◆ TEXTO FORNECIDO:
O americano é um sociólogo, Michael Lind, e o alemão é o Ulrich Beck, que se notabilizou por um ensaio, aliás, muito importante, um livro muito bom, chamado "Sociedade de Risco". Também usou pela primeira vez, no início dos anos 1990, a palavra brasilianização, mais ou menos na mesma época em que o Lind estava usando. Eu já explico a circunstância.

Só que um usou em um sentido negativo, a brasilianização da sociedade americana significa que nós estamos indo para uma direção horrível, cada vez pior, a nação americana está se degradando socialmente. O Ulrich Beck apontava a brasilianização do mundo como uma espécie de apoteose global. Ou seja, o mundo está cada vez mais parecido com o Brasil, por que nós estamos adentrando alguma coisa que ele chama o admirável mundo novo do trabalho, que é o trabalho precário ou o trabalho flexível, como nós fizemos, e para esse paraíso do trabalho precário e flexível, esse alemão, Ulrich Beck, escolheu o Brasil. Poderia ter escolhido a Índia, a África do Sul, qualquer outro país, mas escolheu o Brasil, e o Michael Lind também escolheu o Brasil para dizer o contrário.

Eu falei: bom, então eu vou explorar isso. Para o alemão, para o Ulrich Beck, que não é um idiota, pelo contrário, é grande sociólogo, mas cometeu esse, digamos, deslize apologético, nós confirmávamos a nossa vocação de país do futuro. Se vocês quiserem conviver bem de uma maneira feliz, não ressentida, não desconfortável com esse novo mundo do trabalho desintegrado, precarizado, flexibilizado, sem direitos, olhem para o Brasil, como eles são felizes, lá tem samba, tem Carnaval, tem sociedade simpática e todo o mundo se vira em uma boa. Não sei, acho que o sociólogo teve um surto, viu um filme colorido com Doris Day no Brasil e "olha, o Brasil do futuro se completou, está lá e é o futuro da humanidade que se espelha no Brasil, que é essa nova sociedade do trabalho em reformulação".

O americano dizia: "Uma sociedade do trabalho em desintegração, veja o estado lamentável da desindustrialização americana, a degradação do centro da cidade, mire-se no exemplo", e ele escolheu o Brasil, poderia ter escolhido outro, poderia ter escolhido a Índia, a Indonésia, a África do Sul, isto é, qualquer país de renda média que nós chamaríamos de semiperiferia, que é onde nós estamos. Nós não somos periferia extrema nem núcleo orgânico do sistema. Nós somos uma espécie de classe média mundial. Não sei por que ele escolheu o Brasil, porque o futuro dos Estados Unidos é como o Brasil: é uma sociedade de castas, em que há uma espécie de guerra de todos contra todos, mas lá embaixo, esquecendo o topo da pirâmide, se pode viver tranquilamente.

Era esse, digamos, o ponto de partida do ensaio. A partir daí, o que pensar dessa visão que o núcleo orgânico ou, como se dizia antigamente, o Primeiro Mundo, nos viu a favor, outro contra? Como é que nesse disparate, de um lado e de outro, nós poderíamos nos reconhecer ou não ou nos autoanalisarmos? É claro que o meu ensaio vai nessa direção. O país do futuro, o futuro chegou, só que esse futuro é sombrio, mas não é nem o que é descrito pelo Michael Lind nem muito menos o descrito pelo Ulrich Beck.

◆ REGISTROS:
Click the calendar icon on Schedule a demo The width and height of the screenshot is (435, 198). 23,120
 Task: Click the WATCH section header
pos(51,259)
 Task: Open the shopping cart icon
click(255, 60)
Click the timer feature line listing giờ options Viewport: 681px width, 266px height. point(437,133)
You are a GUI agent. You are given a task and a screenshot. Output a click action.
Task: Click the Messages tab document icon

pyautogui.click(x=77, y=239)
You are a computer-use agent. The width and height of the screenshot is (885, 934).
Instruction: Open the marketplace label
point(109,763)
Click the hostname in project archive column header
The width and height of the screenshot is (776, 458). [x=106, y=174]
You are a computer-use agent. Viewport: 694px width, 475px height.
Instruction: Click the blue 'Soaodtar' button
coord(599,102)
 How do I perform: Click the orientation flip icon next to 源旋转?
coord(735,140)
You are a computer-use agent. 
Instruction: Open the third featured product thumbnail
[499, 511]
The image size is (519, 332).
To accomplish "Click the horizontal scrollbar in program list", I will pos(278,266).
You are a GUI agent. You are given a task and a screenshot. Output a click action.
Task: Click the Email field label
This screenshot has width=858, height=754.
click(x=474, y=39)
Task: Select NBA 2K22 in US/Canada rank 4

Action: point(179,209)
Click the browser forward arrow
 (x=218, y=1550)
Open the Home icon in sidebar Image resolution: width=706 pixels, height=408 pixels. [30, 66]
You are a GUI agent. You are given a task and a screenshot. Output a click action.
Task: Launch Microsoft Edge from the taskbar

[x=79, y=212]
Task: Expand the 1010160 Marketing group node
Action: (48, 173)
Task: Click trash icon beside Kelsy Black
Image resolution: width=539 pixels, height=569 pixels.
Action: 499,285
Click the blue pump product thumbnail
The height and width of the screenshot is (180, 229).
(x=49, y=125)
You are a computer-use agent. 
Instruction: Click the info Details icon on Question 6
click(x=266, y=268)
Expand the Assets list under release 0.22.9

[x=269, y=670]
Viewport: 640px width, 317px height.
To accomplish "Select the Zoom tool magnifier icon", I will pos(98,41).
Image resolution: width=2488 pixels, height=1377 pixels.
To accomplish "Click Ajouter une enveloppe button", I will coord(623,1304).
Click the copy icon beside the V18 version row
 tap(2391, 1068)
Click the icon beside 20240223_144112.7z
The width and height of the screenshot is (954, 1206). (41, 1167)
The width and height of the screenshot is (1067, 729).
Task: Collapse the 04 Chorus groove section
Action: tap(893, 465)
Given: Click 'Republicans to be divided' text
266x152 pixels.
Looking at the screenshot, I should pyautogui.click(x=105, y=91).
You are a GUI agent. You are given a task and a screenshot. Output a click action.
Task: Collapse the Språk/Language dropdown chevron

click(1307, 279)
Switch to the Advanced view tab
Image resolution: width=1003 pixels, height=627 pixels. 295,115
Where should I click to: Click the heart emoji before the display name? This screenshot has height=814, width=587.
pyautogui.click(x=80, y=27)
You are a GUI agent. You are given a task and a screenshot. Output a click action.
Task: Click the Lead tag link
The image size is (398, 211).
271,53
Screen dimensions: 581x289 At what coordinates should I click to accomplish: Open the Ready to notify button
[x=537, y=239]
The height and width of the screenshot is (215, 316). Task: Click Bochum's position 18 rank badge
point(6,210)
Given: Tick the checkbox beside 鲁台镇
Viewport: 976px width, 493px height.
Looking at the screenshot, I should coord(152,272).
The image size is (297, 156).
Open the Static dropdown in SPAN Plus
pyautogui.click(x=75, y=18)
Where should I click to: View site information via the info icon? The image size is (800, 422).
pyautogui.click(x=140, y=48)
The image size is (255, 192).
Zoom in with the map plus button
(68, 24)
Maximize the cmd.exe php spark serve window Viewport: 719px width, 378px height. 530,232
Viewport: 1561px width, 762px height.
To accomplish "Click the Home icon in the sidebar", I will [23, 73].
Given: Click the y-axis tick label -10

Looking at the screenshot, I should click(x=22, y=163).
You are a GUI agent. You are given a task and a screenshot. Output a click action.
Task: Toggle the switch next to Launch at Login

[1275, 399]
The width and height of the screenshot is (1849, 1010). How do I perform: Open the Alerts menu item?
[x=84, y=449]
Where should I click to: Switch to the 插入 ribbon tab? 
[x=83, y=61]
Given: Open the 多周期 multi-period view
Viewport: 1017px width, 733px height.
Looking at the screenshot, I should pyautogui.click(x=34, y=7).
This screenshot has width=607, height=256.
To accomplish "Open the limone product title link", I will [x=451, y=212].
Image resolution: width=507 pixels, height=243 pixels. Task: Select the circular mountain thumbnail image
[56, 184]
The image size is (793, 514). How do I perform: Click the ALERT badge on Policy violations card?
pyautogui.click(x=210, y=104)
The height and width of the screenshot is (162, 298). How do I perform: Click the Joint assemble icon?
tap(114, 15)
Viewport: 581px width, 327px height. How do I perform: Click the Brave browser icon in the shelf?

◆ ENUNCIADO 1:
Responda com base no texto sobre a brasilianização:
(a) Por qual livro Ulrich Beck se notabilizou?
(b) Em que período Beck usou pela primeira vez a palavra brasilianização?
(c) Que termo o autor usa para a posição de países de renda média como o Brasil?
◆ ENUNCIADO 2: Dê continuidade ao texto sobre a brasilianização a partir do ponto em que ele para.
Os registros foram tirados de outra fonte.

◆ RESPOSTA 1:
(a) "Sociedade de Risco".
(b) No início dos anos 1990.
(c) Semiperiferia.

◆ RESPOSTA 2:
Você mencionou agora que esses dois autores olharam para o Brasil por ser um país de renda média, e não deixa de ser uma espécie de paradoxo olhar para um país de renda média no momento que essas sociedades passavam por um achatamento desse grupo de renda média. Esse era um dos pontos importantes do debate que você apresenta, a classe média que é comprimida, os super-ricos que se tornam mais ricos e os trabalhadores que se tornam mais precários. Como enxerga isso? Olha, é difícil entender o que se passava na cabeça deles naquele momento. Por exemplo, o Ulrich Beck, quando diz isso, diz o seguinte: um terço, digamos, da classe trabalhadora alemã será rifado.

Era o que o Fernando Henrique estava dizendo, a famosa entrevista depois de um ano de governo, é o seguinte: "Sinto muito, rapaziada, mas uma boa porção da classe trabalhadora brasileira, os inimpregáveis, serão inimpregáveis para sempre. Isso é uma mudança estrutural irreversível do capitalismo global. Eu não posso fazer nada e, portanto, virem-se como puderem". Ele não diz isso, mas está subentendido e ganhou grande prestígio entre os meios intelectuais brasileiros progressistas porque não era demagogo, não era populista, estava dizendo a verdade para o povo. Ora, um terço da sociedade brasileira vai sobrar, se não um pouco mais.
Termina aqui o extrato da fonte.